Author: David O. Okonkwo, Ross C. Puffer, Ava M. Puccio, Esther L. Yuh, John K. Yue, Ramon Diaz-Arrastia, Frederick K. Korley, Kevin K. W. Wang, Xiaoying Sun, Sabrina R. Taylor, Pratik Mukherjee, Amy J. Markowitz, Sonia Jain, Geoffrey T. Manley, The Transforming Research and Clinical Knowledge in Traumatic Brain Injury (TRACK-TBI) Investigators

Title: Point-of-Care Platform Blood Biomarker Testing of Glial Fibrillary Acidic Protein versus S100 Calcium-Binding Protein B for Prediction of Traumatic Brain Injuries: A Transforming Research and Clinical Knowledge in Traumatic Brain Injury Study

Summary: Glial fibrillary acidic protein (GFAP) is cleared by the Food and Drug Administration (FDA) to determine need for head computed tomography (CT) within 12 h after mild traumatic brain injury (TBI) (Glasgow Coma Score [GCS] 13–15); S100 calcium-binding protein B (S100B) serves this function in Europe. This phase 1 biomarker cohort analysis of the multi-center, observational Transforming Research and Clinical Knowledge in Traumatic Brain Injury (TRACK-TBI) study compares GFAP’s diagnostic performance, measured on a rapid point-of-care platform, against protein S100B to predict intracranial abnormalities on CT within 24 h post-injury across the spectrum of TBI (GCS 3–15). Head CT scan performed in TBI subjects and blood was collected for all consenting subjects presenting to 18 United States level 1 trauma centers. Plasma was analyzed on a point-of-care device prototype assay for GFAP and serum was analyzed for S100B. In 1359 patients with TBI (GCS 3–15), mean (standard deviation [SD]) age = 40.1 (17.0) years; 68% were male.
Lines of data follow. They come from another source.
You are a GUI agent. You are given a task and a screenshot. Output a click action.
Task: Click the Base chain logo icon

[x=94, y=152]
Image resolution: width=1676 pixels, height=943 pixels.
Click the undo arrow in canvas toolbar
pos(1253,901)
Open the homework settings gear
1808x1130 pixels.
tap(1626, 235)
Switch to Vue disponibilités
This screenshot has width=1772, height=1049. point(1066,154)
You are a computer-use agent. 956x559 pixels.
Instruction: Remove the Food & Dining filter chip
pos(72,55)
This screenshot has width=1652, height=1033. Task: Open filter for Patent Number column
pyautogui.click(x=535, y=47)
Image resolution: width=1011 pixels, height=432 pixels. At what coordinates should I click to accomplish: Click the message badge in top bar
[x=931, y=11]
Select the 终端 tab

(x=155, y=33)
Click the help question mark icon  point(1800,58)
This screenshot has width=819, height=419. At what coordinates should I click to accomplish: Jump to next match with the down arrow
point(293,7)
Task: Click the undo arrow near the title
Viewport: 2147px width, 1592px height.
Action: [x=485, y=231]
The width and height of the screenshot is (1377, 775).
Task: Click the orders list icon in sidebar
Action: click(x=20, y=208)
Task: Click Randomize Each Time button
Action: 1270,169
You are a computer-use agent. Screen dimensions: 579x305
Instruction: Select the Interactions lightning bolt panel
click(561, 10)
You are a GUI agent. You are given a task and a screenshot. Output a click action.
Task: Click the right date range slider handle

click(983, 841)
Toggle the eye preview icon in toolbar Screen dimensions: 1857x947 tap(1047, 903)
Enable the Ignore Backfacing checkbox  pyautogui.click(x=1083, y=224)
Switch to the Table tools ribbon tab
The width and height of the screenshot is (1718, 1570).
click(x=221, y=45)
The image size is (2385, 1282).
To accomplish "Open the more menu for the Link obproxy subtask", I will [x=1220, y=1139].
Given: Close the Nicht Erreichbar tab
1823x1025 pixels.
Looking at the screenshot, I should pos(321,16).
Plasma GFAP levels were significantly higher in CT+ TBI subjects (median = 1358 pg/mL, interquartile range [IQR]: 472–3803) than in CT- TBI subjects (median = 116 pg/mL, IQR: 26–397) or orthopedic trauma controls (n = 122; median = 13 pg/mL, IQR: 7–20), p < 0.001. Serum S100B levels were likewise higher in CT+ TBI subjects (median = 0.17 μg/L, IQR: 0.09–0.38) than in CT- TBI subjects (median = 0.10 μg/L, IQR: 0.06–0.18), p < 0.001. Receiver operating characteristic curves were generated for prediction of intracranial injury on admission CT scan; area under the curve (AUC) for GFAP was significantly higher than for S100B in the same cohort (GFAP AUC – 0.85, 95% confidence interval [CI] 0.83–0.87; S100B AUC – 0.67, 95% CI 0.64-0.70; p < 0.001). GFAP, measured on a point-of-care platform prototype assay, has high discriminative ability to predict intracranial abnormalities on CT scan in patients with TBI across the full injury spectrum of GCS 3–15 through 24 h post-injury. GFAP substantially outperforms S100B.